Por otra parte, un año después, cuando ya no corre riesgo y todo está perfilado, él escribe: «Al final de tu carta dices: "Un beso afectuoso." ¿Cómo? ¿Te refieres a uno igual al de aquella noche de junio, en el compartimento de aquel tren? Aunque viva cien años jamás olvidaré aquellos besos.»

Mayo se ha convertido en junio, el tímido pretendiente se ha transformado en el destinatario de un sinfín de besos, el cerrojo ha sido descorrido un poco. ¿La verdad es ésta o aquélla?
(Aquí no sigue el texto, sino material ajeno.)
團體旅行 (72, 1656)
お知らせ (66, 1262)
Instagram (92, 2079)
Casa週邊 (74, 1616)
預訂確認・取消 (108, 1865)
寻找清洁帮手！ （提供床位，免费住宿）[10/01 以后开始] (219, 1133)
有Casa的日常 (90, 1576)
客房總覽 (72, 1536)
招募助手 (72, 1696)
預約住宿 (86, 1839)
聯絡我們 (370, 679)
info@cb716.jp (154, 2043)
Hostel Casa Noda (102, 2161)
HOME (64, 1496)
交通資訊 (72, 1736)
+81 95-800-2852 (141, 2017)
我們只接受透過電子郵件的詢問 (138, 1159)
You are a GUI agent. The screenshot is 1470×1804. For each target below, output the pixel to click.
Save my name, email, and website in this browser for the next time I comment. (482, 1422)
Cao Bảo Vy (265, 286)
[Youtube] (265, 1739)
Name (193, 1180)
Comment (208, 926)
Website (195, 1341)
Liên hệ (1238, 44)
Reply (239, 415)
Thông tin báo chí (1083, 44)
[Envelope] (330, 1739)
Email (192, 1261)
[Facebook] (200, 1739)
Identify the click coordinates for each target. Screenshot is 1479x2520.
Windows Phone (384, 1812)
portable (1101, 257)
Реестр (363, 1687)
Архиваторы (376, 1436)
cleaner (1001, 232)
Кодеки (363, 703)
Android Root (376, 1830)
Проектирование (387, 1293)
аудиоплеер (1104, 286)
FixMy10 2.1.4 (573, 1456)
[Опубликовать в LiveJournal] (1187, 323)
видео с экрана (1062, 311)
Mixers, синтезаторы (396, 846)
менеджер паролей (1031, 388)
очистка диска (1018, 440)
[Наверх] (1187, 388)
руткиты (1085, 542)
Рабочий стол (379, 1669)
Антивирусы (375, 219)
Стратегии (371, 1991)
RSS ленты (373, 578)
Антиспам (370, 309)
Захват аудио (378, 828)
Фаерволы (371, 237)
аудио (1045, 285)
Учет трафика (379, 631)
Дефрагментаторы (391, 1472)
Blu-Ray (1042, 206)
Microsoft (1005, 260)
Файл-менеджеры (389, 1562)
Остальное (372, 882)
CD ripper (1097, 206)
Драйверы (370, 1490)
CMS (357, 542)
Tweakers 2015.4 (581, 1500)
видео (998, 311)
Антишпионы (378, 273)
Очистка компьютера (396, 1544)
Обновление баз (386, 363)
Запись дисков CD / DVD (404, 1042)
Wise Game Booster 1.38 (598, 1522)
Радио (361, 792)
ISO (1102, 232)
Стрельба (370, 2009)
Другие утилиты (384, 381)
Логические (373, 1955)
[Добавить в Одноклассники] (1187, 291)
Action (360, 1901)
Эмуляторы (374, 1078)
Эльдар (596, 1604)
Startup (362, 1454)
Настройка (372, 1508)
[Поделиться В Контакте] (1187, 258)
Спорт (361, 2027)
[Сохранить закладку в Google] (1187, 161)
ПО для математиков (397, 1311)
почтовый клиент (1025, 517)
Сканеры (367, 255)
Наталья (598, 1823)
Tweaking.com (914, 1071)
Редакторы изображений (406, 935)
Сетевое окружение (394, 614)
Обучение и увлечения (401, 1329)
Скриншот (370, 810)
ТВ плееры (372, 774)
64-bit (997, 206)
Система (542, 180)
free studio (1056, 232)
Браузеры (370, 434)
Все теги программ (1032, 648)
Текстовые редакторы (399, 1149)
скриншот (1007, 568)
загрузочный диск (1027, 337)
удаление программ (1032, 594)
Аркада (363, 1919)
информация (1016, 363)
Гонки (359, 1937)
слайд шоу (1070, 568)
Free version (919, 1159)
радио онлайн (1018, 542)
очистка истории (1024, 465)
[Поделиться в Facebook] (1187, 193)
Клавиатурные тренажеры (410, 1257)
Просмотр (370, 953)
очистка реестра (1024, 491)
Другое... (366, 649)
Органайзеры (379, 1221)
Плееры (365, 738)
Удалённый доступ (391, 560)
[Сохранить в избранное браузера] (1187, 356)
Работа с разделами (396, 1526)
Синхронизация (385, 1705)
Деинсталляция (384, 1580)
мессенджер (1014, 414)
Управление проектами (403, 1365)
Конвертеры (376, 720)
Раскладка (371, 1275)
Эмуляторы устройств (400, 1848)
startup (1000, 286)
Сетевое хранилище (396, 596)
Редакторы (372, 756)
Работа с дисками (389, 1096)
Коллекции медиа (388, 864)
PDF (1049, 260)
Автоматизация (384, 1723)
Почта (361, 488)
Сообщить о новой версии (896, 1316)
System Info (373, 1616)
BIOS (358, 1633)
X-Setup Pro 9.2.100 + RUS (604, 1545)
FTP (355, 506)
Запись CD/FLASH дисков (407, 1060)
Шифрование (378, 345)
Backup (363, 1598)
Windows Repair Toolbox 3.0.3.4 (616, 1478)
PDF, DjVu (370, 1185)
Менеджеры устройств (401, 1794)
Ahora nos gustaría que entonces hubiera sido nítido, pero rara vez lo es; si es el corazón el que arrastra al sexo o el sexo el que arrastra al corazón.

3. EL VIAJE SOÑADO

Él viajó. Ella viajó. Pero ellos no viajaron; nunca más. Ella le visitó en su finca; nadó en su estanque -«la ondina de San Petersburgo», la llamaba- y cuando ella se marchó, él puso su nombre a la habitación donde había dormido. Le besaba las manos, le besaba los pies. Se conocieron, se cartearon hasta que él murió, y después ella protegió su recuerdo de interpretaciones vulgares. Pero sólo viajaron juntos cincuenta kilómetros.